- What the exercise asks: Please repeat every entry, keeping each one exactly the same.

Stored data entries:
* * * * * * * * *
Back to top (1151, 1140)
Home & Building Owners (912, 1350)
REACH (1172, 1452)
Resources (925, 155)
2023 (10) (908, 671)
* * * * * * * * *
- Your response:
Back to top (1151, 1140)
Home & Building Owners (912, 1350)
REACH (1172, 1452)
Resources (925, 155)
2023 (10) (908, 671)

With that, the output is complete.